Start of Exercise materials
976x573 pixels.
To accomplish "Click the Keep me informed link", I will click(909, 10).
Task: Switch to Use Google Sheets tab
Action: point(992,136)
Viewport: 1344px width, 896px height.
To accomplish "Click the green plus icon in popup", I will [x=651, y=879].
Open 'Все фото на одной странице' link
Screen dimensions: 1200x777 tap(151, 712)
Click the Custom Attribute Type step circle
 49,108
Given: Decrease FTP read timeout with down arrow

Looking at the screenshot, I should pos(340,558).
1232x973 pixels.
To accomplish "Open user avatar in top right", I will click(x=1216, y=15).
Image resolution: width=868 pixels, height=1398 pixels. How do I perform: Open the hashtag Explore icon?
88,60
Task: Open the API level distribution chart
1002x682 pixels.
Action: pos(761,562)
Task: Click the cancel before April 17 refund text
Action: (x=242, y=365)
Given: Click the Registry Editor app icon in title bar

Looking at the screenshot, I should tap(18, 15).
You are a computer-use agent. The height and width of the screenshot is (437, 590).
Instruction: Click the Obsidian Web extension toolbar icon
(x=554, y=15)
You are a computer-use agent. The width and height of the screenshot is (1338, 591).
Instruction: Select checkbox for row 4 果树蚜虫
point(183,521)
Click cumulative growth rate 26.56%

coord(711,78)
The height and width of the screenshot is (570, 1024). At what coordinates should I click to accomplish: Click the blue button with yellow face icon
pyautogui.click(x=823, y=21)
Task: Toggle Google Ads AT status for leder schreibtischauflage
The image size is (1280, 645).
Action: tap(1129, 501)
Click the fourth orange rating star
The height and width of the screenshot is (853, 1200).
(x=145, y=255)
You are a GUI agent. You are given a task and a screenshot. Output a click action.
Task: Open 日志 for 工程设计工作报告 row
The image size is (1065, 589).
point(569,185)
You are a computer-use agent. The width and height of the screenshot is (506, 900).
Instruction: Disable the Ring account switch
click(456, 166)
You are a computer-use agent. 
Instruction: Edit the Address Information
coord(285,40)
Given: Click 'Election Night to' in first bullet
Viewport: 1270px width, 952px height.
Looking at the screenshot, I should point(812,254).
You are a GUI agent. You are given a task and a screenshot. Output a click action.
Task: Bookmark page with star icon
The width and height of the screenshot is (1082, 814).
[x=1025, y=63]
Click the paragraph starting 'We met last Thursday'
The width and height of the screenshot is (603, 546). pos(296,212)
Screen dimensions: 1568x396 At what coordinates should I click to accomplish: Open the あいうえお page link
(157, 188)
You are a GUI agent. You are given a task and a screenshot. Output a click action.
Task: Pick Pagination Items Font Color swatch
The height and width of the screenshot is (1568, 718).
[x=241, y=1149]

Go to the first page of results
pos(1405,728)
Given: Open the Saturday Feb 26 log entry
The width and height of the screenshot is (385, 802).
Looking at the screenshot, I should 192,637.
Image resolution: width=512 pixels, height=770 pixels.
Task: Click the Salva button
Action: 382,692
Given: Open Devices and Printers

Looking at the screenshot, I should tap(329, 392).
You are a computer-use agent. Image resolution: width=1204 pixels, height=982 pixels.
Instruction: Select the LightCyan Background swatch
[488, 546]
End of Exercise materials
Problem requirements
Nothing in the listing above may be altered; transcribe all of it.

Response
976x573 pixels.
To accomplish "Click the Keep me informed link", I will click(909, 10).
Task: Switch to Use Google Sheets tab
Action: point(992,136)
Viewport: 1344px width, 896px height.
To accomplish "Click the green plus icon in popup", I will [x=651, y=879].
Open 'Все фото на одной странице' link
Screen dimensions: 1200x777 tap(151, 712)
Click the Custom Attribute Type step circle
 49,108
Given: Decrease FTP read timeout with down arrow

Looking at the screenshot, I should pos(340,558).
1232x973 pixels.
To accomplish "Open user avatar in top right", I will click(x=1216, y=15).
Image resolution: width=868 pixels, height=1398 pixels. How do I perform: Open the hashtag Explore icon?
88,60
Task: Open the API level distribution chart
1002x682 pixels.
Action: pos(761,562)
Task: Click the cancel before April 17 refund text
Action: (x=242, y=365)
Given: Click the Registry Editor app icon in title bar

Looking at the screenshot, I should tap(18, 15).
You are a computer-use agent. The height and width of the screenshot is (437, 590).
Instruction: Click the Obsidian Web extension toolbar icon
(x=554, y=15)
You are a computer-use agent. The width and height of the screenshot is (1338, 591).
Instruction: Select checkbox for row 4 果树蚜虫
point(183,521)
Click cumulative growth rate 26.56%

coord(711,78)
The height and width of the screenshot is (570, 1024). At what coordinates should I click to accomplish: Click the blue button with yellow face icon
pyautogui.click(x=823, y=21)
Task: Toggle Google Ads AT status for leder schreibtischauflage
The image size is (1280, 645).
Action: tap(1129, 501)
Click the fourth orange rating star
The height and width of the screenshot is (853, 1200).
(x=145, y=255)
You are a GUI agent. You are given a task and a screenshot. Output a click action.
Task: Open 日志 for 工程设计工作报告 row
The image size is (1065, 589).
point(569,185)
You are a computer-use agent. The width and height of the screenshot is (506, 900).
Instruction: Disable the Ring account switch
click(456, 166)
You are a computer-use agent. 
Instruction: Edit the Address Information
coord(285,40)
Given: Click 'Election Night to' in first bullet
Viewport: 1270px width, 952px height.
Looking at the screenshot, I should point(812,254).
You are a GUI agent. You are given a task and a screenshot. Output a click action.
Task: Bookmark page with star icon
The width and height of the screenshot is (1082, 814).
[x=1025, y=63]
Click the paragraph starting 'We met last Thursday'
The width and height of the screenshot is (603, 546). pos(296,212)
Screen dimensions: 1568x396 At what coordinates should I click to accomplish: Open the あいうえお page link
(157, 188)
You are a GUI agent. You are given a task and a screenshot. Output a click action.
Task: Pick Pagination Items Font Color swatch
The height and width of the screenshot is (1568, 718).
[x=241, y=1149]

Go to the first page of results
pos(1405,728)
Given: Open the Saturday Feb 26 log entry
The width and height of the screenshot is (385, 802).
Looking at the screenshot, I should 192,637.
Image resolution: width=512 pixels, height=770 pixels.
Task: Click the Salva button
Action: 382,692
Given: Open Devices and Printers

Looking at the screenshot, I should tap(329, 392).
You are a computer-use agent. Image resolution: width=1204 pixels, height=982 pixels.
Instruction: Select the LightCyan Background swatch
[488, 546]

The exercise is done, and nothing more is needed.